Required work:
The listing is to be reproduced in full, with no character altered.

Data to process:
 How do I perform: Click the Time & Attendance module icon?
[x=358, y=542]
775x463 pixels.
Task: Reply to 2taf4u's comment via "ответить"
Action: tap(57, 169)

Completed task:
 How do I perform: Click the Time & Attendance module icon?
[x=358, y=542]
775x463 pixels.
Task: Reply to 2taf4u's comment via "ответить"
Action: tap(57, 169)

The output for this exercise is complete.